Modern analysis of electrum from Tmolus shows that it consists of 27 per cent. of silver and 73 per cent. of gold[1]. It consequently stood to silver in a different relation from that of pure gold. Thus while gold stood to silver as 13·3 : 1, electrum would stand at 10 : 1 or thereabouts. Mr Head considers that "this natural compound of gold and silver possessed some advantages for coining over gold. In the first place it was more durable, harder, and less liable to injury and waste from wear. In the second place it was more easily obtainable, being a natural product; and in the third place, standing as it did in the proportion of about 10:1 to silver, it rendered needless the use of a different standard of weight for the two metals, enabling the authorities of the mints to make use of a single set of weights, and a decimal system easy of comprehension and simple in practice" (p. xxxiv.). The second of these reasons is probably the true one, the first being a good example of the tendency of even the most able modern writers to ascribe to early times ideas which are only the outcome of a far later period. The idea of getting a metal which will be more durable in circulation is purely modern, and not even received by Orientals in modern times. Thus the gold mohurs of India down to their latest issue were of pure gold, free from alloy (in consequence of which they are still sought after by the native Hindu goldsmiths in preference to the English sovereign, as the addition of alloy makes the latter less easy to work up into jewellery).
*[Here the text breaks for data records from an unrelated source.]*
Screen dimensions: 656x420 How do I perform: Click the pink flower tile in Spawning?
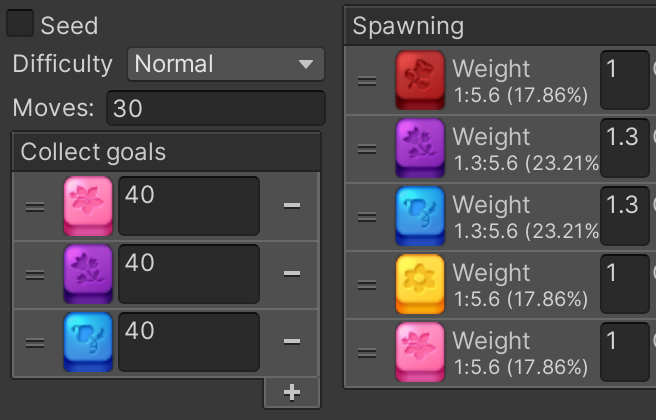pyautogui.click(x=420, y=352)
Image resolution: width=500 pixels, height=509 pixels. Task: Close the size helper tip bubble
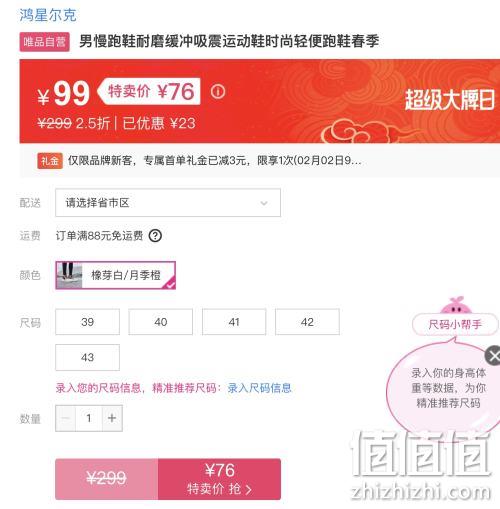click(493, 356)
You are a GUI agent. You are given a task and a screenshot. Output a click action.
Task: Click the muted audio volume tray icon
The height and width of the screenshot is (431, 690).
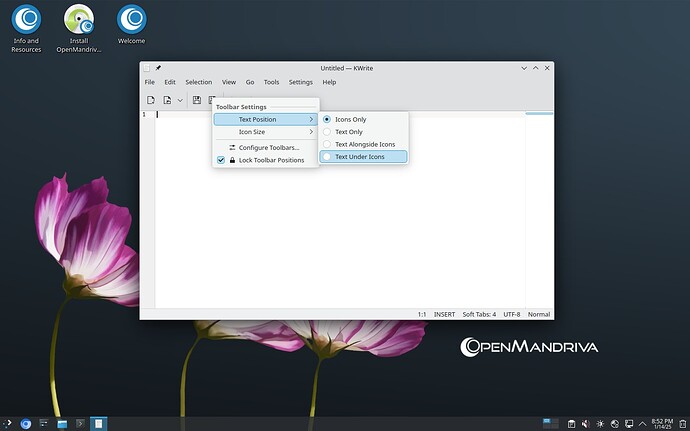(584, 424)
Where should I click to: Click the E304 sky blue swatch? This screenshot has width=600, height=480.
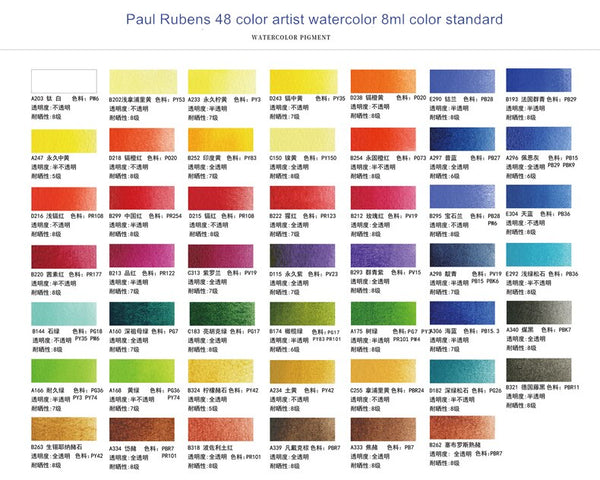tap(541, 196)
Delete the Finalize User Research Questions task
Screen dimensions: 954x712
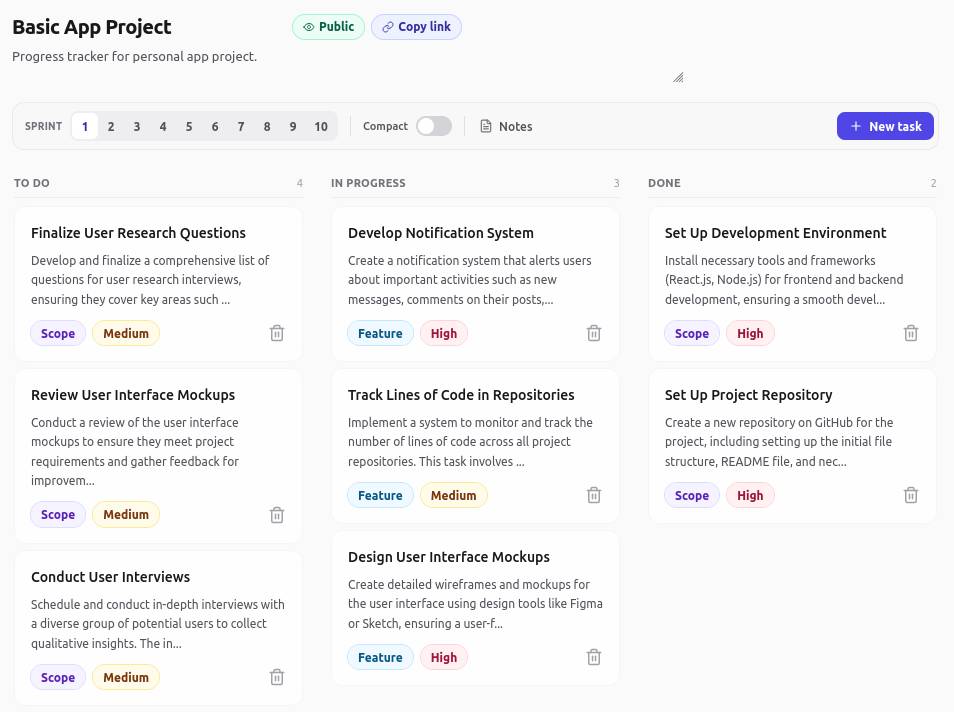[x=277, y=333]
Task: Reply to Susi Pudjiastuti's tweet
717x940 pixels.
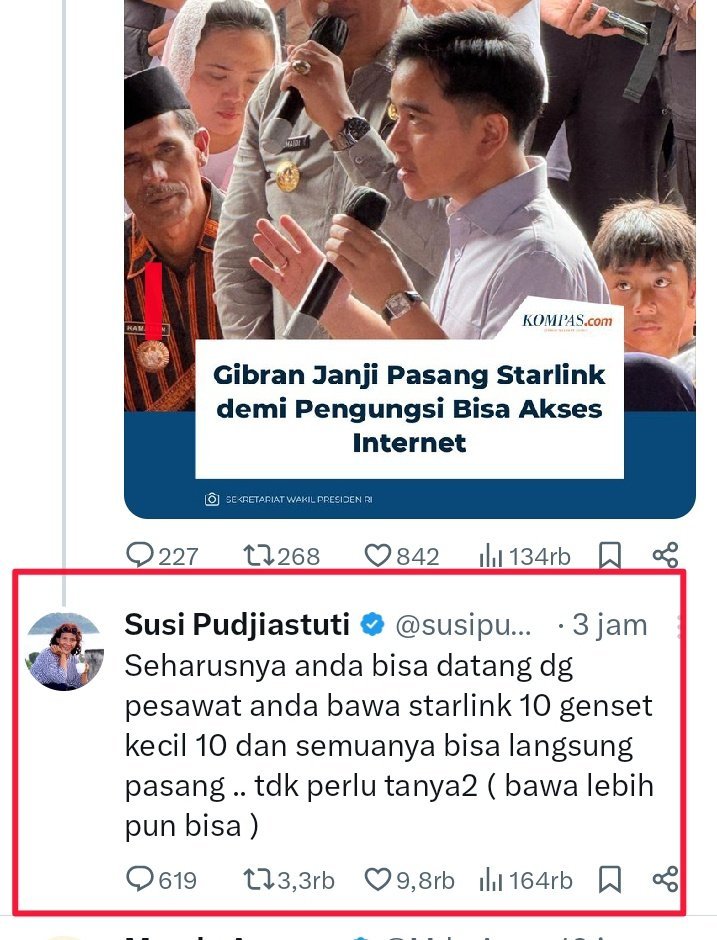Action: pyautogui.click(x=161, y=879)
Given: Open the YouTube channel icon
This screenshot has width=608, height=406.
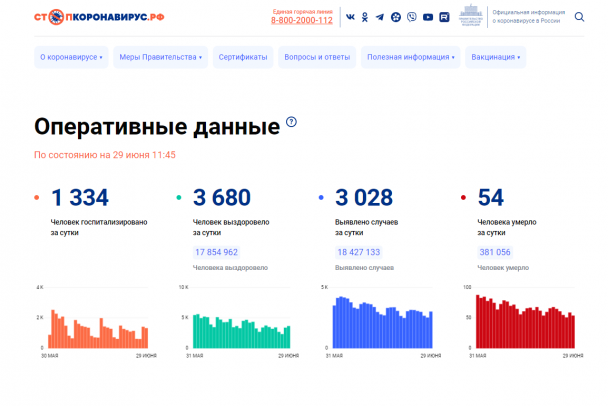Looking at the screenshot, I should pos(428,17).
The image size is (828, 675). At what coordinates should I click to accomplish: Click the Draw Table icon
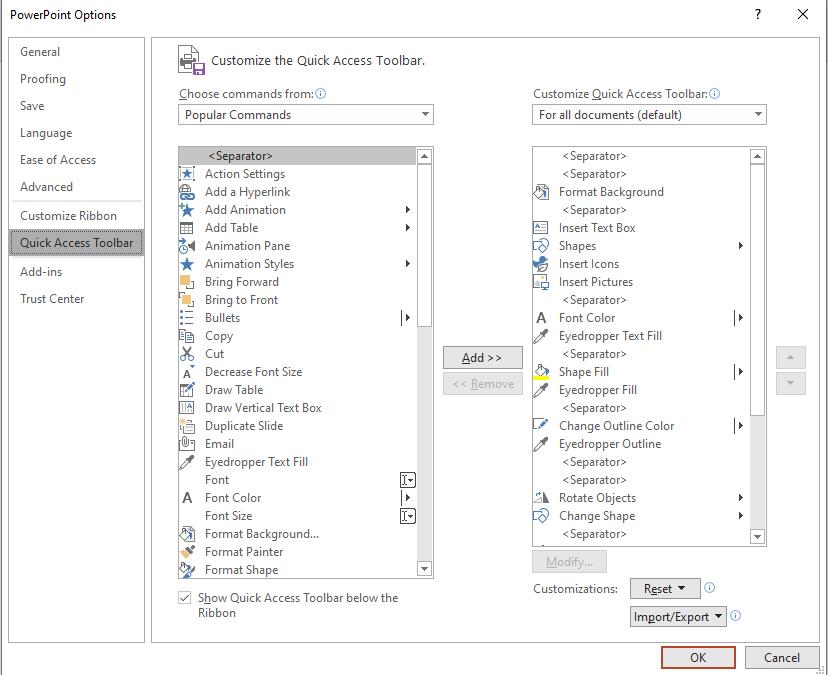[x=187, y=390]
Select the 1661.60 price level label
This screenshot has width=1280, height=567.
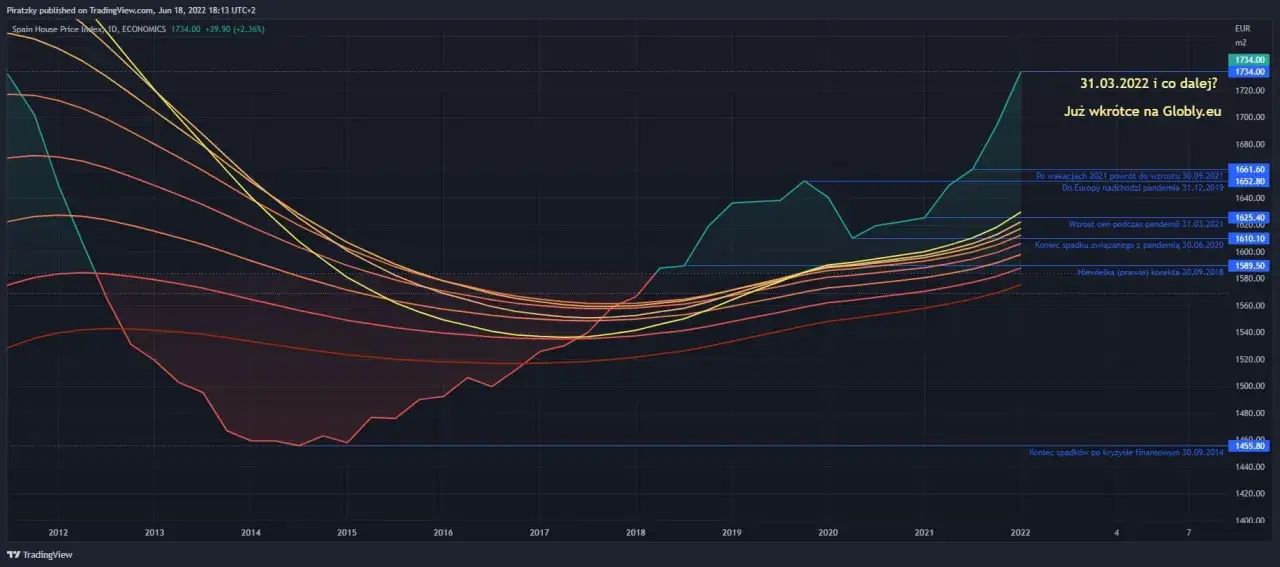(1250, 170)
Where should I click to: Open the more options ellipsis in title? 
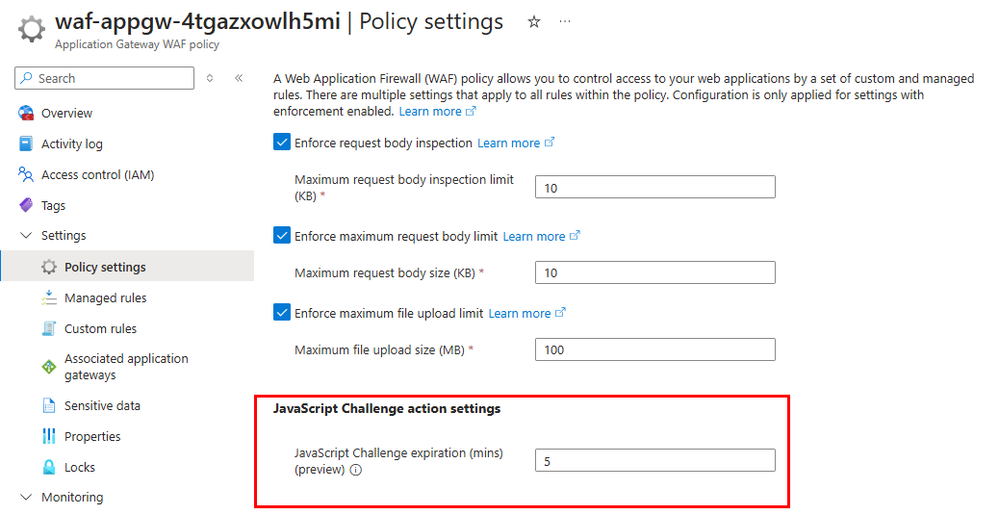566,21
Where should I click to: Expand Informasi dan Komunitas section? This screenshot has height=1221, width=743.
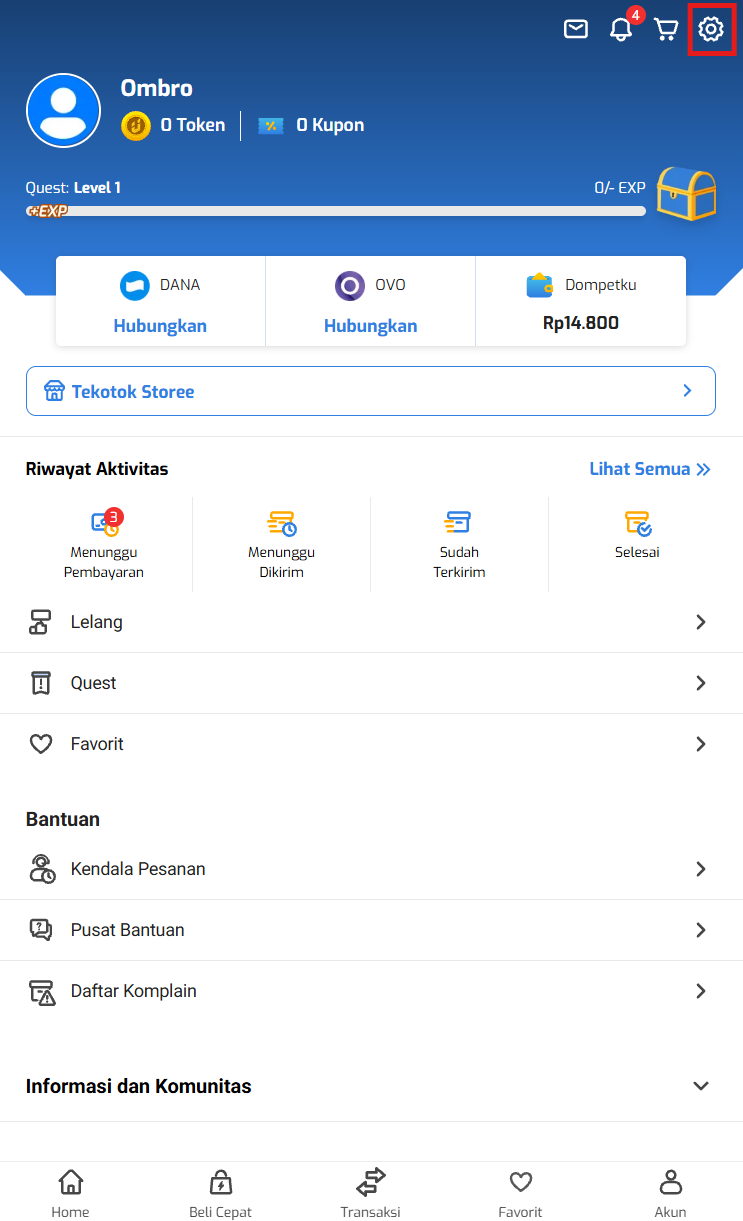point(701,1086)
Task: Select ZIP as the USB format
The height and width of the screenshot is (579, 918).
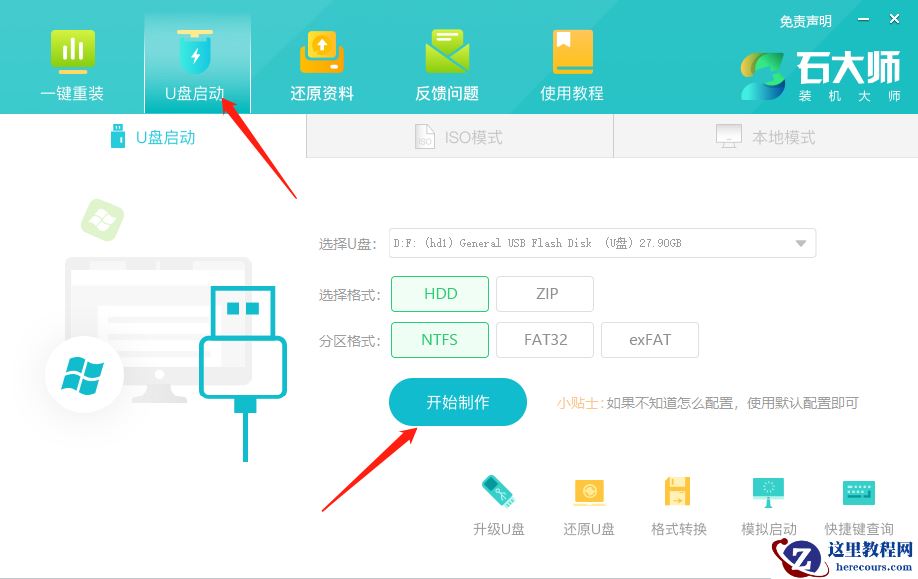Action: coord(545,293)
I allude to this here because we shall find in the course of our enquiry that most of the errors into which metrologists have fallen, are the consequence of their failing to recognize the great gulf which is fixed between the habits and ideas of a primitive community, slowly evolving principles which are now part and parcel of the common heritage of civilization, and an era like our own, when all progress is effected by the development and application of scientific principles long since discovered.

  1. Hultsch, Metrol.^2 579.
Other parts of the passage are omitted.